RIP RUNNIN & ROARIN

This is just an outlet for me, to be able to get my thoughts out! I am a Woman, Wife and Mommy that also works outside the home! Just me trying to make it all work for the best for my family and myself! Just my journey!

Tuesday, July 14, 2009

This is Not How it Was Planned.....Part 3 and final or not!!

I wrote in Part 1 how my family and I planned and wrote in Part 2 how I continued to plan..........I write in Part 3 how I continued to plan............
I continued to adjust and plan and celebrate the life I was going to lead, or so I thought (I really thought I had everything figured out)!

Mom divorced dad and 11 days after the divorce was final, I walked into our apartment, to find my sister had been murdered. Not just beaten or shot but, violently abused and stabbed and murdered.
My big sister was gone, the one who made my friends for me and helped me plan my life, the one who made it a point to help others and found it necessary to make good grades and made a stand by being an "upstanding young woman"! The lessons my big sister is still teaching me is amazing! My big sister has always been and will always be my best friend. I have found many good friends and have found amazing friends, my husband is my best friend for me as a wife, but to be that "bestest" never! It is very difficult to explain the loss and the pit that stands in my heart, but it has been there for almost 22 years and I am sure it will always be there! I am whole, regardless of the pit, but there is a piece always aching and missing. I know those of you who have lost someone close know exactly the place I am at.
My life changed and transformed, I met amazin people and saw the beauty and the awe inside people and friends that wouldn't have come out, otherwise.
I did go onto college and I did become a Chef and I did "help" someone open a restaurant, I was involved in every part of the restaurant opening. It was fun and somewhat fulfulling, but definately not what I was looking for, not that life fulfilling, "I did it" moment!
I went on to marry my husband Larry and we have 3 beautiful amazing children together. I have met and become friends with so many "good" people along the way. I have been loved and given love in a more free matter than before.
Would I change the circumstances of what happened?
Sure I would, if I could guarantee the outcome!
I am just not sure I am willing and selfless enough, to give up what I have been given. I love my sister Windy and I miss her everyday, EVERY DAY, without fail. I miss being a sister and an Auntie, sometimes. However, I have been given so much grace, it is unbelievable, I have 4 neices and two nephews and two amazing sisters, that were cousins before hand.
I do believe God puts things together before we even know what's happening. My mom encouraged a relationship between my cousins and I and my sister long before we ever knew why it was important.
I have had amazing friends that have been in my life for a long time and some that have come later, but none who have left my heart and my mind. Once I meet a good person and friend that's where they are and I never stop thinking about them!
If I could have the life that I have and have my sister and her family involved and we would all be very close, I would accept the change, but there is no guarantee of that!
I was had a very good friend tell me, "God really knows what he is doing" and that I believe!
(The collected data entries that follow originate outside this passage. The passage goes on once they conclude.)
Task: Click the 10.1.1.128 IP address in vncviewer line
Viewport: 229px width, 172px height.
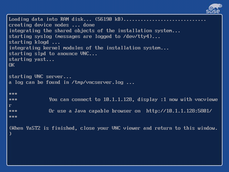Action: [x=118, y=100]
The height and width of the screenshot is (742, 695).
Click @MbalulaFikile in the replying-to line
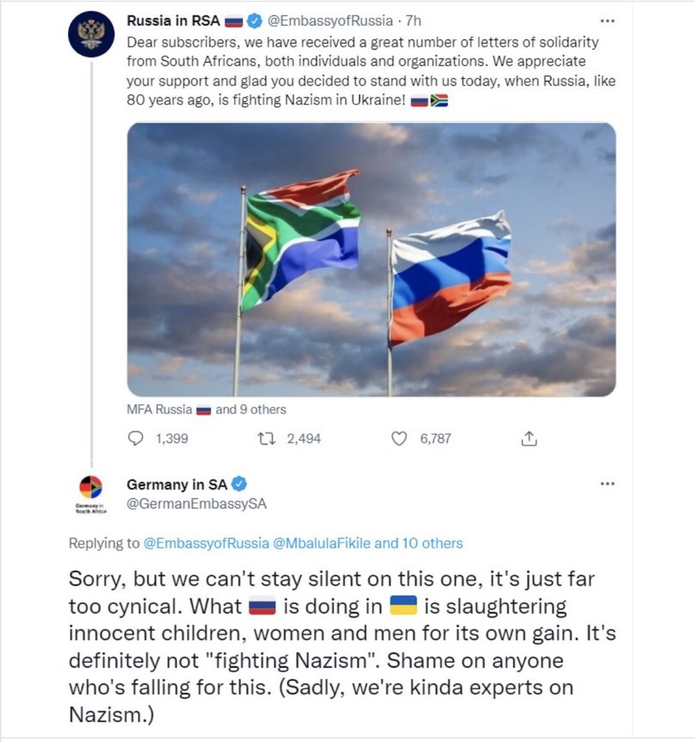[322, 543]
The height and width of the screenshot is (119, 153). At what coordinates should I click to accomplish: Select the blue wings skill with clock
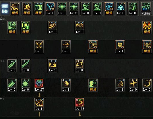point(50,9)
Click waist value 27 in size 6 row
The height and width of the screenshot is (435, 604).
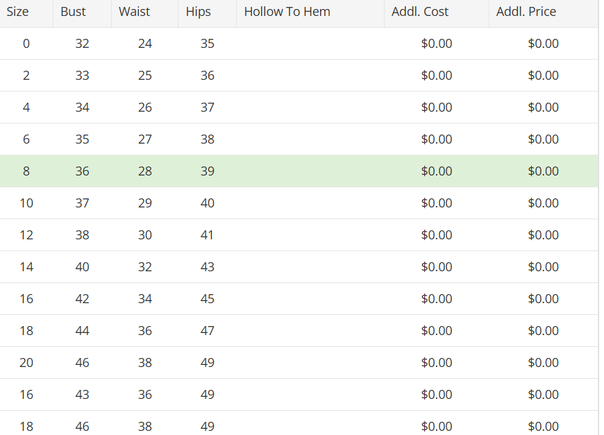point(145,139)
I believe he keeps me close and has Angels around myself and my family, I believe that when my heart aches the most, is when I am hearing from my Angels and want them to transform and allow me to hug them, but I also believe that when that happens, I should be extending myself to hug someone else! I know it doesn't make sense to most, but it totally makes sense to me!
I believe that sharing stories, good and bad, allows me to become closer to my friends that are sharing them. I know there are so many people I still haven't met that have a story to share about Windy and I can't wait to hear them.
I also believe that as my children grow and I relate the stories of my sisters life and my life to them, they will show me, the true love of siblings and God will allow me to share in their "moments" and love on them while they are going through it! That these moments will help me through my on going grief.
I also believe that as my children share in the lives of their cousins, we are transforming, what it means to be a Gallagher! To be from the Gallagher family together will mean a life of closeness and kindness!! The life I remember my mom and their moms instilling! As we move on and forward, we have and will continue to change things for the better!
I don't like how I got to, where I am, but I woulndn't change it for anything! There isn't any way for me to go back in time and change things, so this is where I tell you that believe that "all things work together for the greater good of those who love HIM"! I honestly believe that, but sometimes, I have to pray for my unbelief.
Truth is, I am thankful for the life I have and I am thankful for the friends and family I have and I honestly miss my sister daily and I miss the friends I have lost to death in the process. There isn't a day that my heart doesn't ache, there isn't a day that I am not thankful for where I am and there isn't a day that I do think and pray for those who have helped to change my life "for the greater good of those who love HIM"!

It never stops hurting!

4 comments:

  1. I know how painful and stretching the telling of this story has been for you. Thanks for sharing it though. Your openness and honesty and simply being who you are, is why I love you so! You tell it like it is, and are the same all the time with everyone. I value that transparency most in our friendship. I have learned so much from you, and continue to learn from you thanks to this blog.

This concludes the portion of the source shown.